One of the more interesting composting projects for off-grid use is to turn your food scraps into fuel.  Biogas digesters are a simple, low tech way to manufacture usable natural gas off-grid and in remote areas.  A biogas digester uses bacteria to break down organic material, and produce natural gas that you capture and use in your home.

You can purchase a biogas digester commercially or build your own.  In addition to natural gas, the biodigester produces a nutrient-rich liquid that can be used as fertilizer for a garden.  It's worth nothing that since the biodigester doesn't get hot enough to kill pathogens, you probably don't want to empty your composting toilet into the digester and then water your food with the liquid that comes out.

Is it practical?  For most people, probably not.  Creating a useful amount of gas requires a lot of ground food waste, around a 5-gallon bucket every day.

If you live on a farm with access to a lot of manure, or you can convince your neighbors to save their food scraps for you, you might have enough to make your digester work for you.  But for most people, the amount of food waste created by a single household isn't going to be enough to make a biogas digester worthwhile.

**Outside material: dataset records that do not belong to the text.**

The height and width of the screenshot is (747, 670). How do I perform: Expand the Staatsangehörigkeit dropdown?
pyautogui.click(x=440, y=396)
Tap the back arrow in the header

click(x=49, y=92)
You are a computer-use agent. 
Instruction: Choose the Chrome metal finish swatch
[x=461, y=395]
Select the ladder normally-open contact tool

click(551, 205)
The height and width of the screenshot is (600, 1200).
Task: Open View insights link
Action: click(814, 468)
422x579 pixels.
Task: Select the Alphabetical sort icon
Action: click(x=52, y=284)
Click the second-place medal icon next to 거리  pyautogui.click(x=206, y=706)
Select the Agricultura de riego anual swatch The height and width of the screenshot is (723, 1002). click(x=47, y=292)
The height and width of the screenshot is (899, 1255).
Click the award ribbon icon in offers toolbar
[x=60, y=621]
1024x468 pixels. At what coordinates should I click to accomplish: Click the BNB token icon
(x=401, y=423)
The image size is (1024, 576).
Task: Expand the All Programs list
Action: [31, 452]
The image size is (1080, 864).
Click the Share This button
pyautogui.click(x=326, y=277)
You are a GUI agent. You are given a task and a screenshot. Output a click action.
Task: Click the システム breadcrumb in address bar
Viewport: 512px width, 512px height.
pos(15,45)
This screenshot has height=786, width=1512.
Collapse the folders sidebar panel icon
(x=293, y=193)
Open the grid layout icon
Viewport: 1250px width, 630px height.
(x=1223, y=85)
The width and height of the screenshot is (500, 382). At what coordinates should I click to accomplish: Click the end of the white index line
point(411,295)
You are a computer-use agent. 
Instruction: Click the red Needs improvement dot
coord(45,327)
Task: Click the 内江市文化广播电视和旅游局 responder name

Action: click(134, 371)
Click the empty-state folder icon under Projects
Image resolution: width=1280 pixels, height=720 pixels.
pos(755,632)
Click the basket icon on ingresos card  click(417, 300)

For a fantastic primer on how a biogas digester works, and how to build one, check out Janice Kelsey and Jody Spangler's TEDx talk, Raising Baby Dragons to Save the World.

Countertop Composters

While exploring composting options for our small space, I came across a device called the Food Cycler that claims to compost your food waste in a matter of hours.

It turns out, it doesn't really compost anything.  What it does is grind and dehydrate your food waste into a substance that resembles soil, but hasn't really broken down like compost has.  The documentation calls this product "soil amendment," and you could certainly add it to soil, but it's not compost.

It does accomplish our goal of decreasing the volume and odor of our waste.  But since it requires a lot of electricity to run, it's not really suitable for off-grid use.  There are better ways to do small-scale composting in your kitchen.